SFと科学と吸血鬼

1957年11月3日、ソ連がライカを乗せたスプートニク2号を打ち上げ。犬種なのか個体名なのか、とにかくライカと呼ばれる実験用の犬は地球軌道に到達したという。Wikiを読む限り2002年10月の最新情報では、ライカは打ち上げ数時間後に過熱とストレスで死亡、との論文発表があった。センサーによればライカの心拍数は打ち上げ前は103、加速初期で240、無重力状態になって3時間かけて通常の脈拍に戻りはしたが、この時間は地上実験の3倍だったとのこと。この間、スプートニク2号は断熱材が損傷し、船内気温は摂氏15度から41度に上昇していた。。。。人間の宇宙進出の野望のために実験体となったライカの理解度とは、どれ程のものだっただろう。まあ普通の考えて理解なんてしてないよなぁ。人間に応えようとする犬特有の健気さはあったかもしれないし、トレーニングに合格したということは強靭で従順な犬だったんだろう。国家の威信のためかもしれないけど、人間ってやつはメリットのために冷酷な手法を選択することがあるのは誰でもわかってること。例えば、植物だとしよう。植物たちの悲鳴を聞こえたならゲンナリするが、誰しもが聞こえないから気にしない。犬ならワンワンキャンキャン鳴くだけだから気にしない。それでも人間はやる。人間はそういう生き物だ。研究対象となったものには容赦なく処断を下す。人類史はそれに支えられている。だから否定はしない。そういう意味では『月とライカと吸血姫』の主人公、人語を話す吸血種族ノスフェラトゥの少女、イリナ・ロミネスクの扱いは納得できる設定と言えよう。吸血鬼ではなく対象が普通の人間でも同じ扱いになり得ることは差別が無くせていない人類においては当然のこと。21世紀の地球人類は少なくとも精神的には進化していないのだ。

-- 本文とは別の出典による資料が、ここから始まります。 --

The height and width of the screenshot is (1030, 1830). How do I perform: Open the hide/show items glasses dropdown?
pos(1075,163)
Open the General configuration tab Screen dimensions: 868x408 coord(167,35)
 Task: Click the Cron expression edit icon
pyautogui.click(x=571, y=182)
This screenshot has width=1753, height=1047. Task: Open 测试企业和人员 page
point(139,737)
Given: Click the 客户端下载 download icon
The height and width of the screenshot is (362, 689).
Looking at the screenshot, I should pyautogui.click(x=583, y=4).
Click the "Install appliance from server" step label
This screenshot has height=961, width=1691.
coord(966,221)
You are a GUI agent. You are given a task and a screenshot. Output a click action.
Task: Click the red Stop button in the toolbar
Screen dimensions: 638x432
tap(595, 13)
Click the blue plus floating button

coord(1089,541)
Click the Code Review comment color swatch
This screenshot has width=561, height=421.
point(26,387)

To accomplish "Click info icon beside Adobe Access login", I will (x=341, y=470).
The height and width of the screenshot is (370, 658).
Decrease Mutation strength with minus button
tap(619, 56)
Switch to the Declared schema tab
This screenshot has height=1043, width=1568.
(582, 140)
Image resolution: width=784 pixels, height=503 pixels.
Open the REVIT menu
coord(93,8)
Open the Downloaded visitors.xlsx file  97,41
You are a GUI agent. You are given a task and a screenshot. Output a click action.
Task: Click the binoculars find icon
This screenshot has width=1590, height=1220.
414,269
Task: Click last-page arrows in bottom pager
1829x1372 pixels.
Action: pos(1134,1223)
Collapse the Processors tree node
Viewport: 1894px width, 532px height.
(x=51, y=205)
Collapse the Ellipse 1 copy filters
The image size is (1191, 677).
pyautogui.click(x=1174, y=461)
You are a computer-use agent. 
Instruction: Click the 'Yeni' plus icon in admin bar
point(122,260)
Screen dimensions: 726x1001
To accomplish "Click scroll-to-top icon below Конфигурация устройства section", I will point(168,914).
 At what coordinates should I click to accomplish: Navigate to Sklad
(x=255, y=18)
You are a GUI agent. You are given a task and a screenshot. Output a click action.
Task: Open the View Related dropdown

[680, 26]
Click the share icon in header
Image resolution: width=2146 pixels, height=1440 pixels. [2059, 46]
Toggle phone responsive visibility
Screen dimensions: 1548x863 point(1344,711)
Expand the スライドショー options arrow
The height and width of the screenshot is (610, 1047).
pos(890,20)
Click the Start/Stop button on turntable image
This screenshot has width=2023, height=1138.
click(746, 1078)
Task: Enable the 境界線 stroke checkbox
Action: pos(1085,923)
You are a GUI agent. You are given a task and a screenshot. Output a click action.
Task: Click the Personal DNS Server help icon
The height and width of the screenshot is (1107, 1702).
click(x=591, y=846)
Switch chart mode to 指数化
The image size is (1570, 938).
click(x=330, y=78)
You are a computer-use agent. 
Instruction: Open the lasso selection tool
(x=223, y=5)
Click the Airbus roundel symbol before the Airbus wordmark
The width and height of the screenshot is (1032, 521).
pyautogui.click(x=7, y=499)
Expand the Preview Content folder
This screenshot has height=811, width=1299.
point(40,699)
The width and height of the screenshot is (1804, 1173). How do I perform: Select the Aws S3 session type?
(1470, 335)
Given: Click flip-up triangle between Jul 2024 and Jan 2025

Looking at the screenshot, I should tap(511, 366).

教育現場でライカの真相を教えるのが非効率ならば、科学発展の裏には悲劇が付き物ということは教えるべきだろう。あとは、それぞれが興味を持って調べるか否かだけでしかない。もちろん真相を調べた人が偉いとも思わない。世界は多種多様のピースから構成されているからだ。華やかな綺麗ごとだけを知らない人々は刹那的には幸せであるが、見ざる聞かざる言わざるが通用しない社会がやってくる。対応しなければ社会の管理に身を委ねることになる。どちらが良い悪いではないが、できるなら『ライカの命を犠牲にして宇宙開発の一助とする案』に票を投じる立場にありたい。もちろんイリナであっても同様だ。そんな社会を切望している。

ちょっとした科学・SF要素と絡めた吸血鬼ものと比較するに『月とライカと吸血姫』は秀逸であると言えよう。人種差別批判臭は横に置いといて、吸血種族ノスフェラトゥに注目してみると、要するに人間より身体能力に優れた存在であること。宇宙飛行士候補のエリートたちがイリナを羨望の眼で見ても致し方ない状況だ。なにしろ異種族とはいえど一見姿は人間と同じ、人語を使いこなせる知的存在である。ただの実験体ではない。人類進化の延長線上にあると言っても過言ではない。言い換えると、社会ににそぐわない早すぎたアスリート化である。人間と比類する存在としては許されないが、実験体としてなら扱いは違うということ。吸血種族ノスフェラトゥは新血種族である。古の種ではないのだ。人類が自己改造によって、より優れた存在となる。これは素晴らしい未来系と言えるのではないか?そして、未来に邁進するにあたって過渡期に起きてしまう悲劇は、しょーがないことと社会に所属する我々は許容しがちだ。例え、それが予想された悲劇であっても大きな遜色はない。一時的な嫌悪感、反抗心がもたげても時間が過ぎれば熱が冷めてしまうのが現実だろう。知り得ても傍観者である限りはそんなものだ。

ノスフェラトゥが勢力を拡大することに成功すれば『終わりのセラフ』のような世界になるのだろうか。旧人類が新人類を抑圧する時代が終えて、新人類が旧人類を駆逐する。そんな構図は普通に有り得ると考えられる。旧人類として人生を全うするしか道が無いのなら、緩やかな権力移譲を願わずにいられない。進化した者は野蛮ではないと信じている。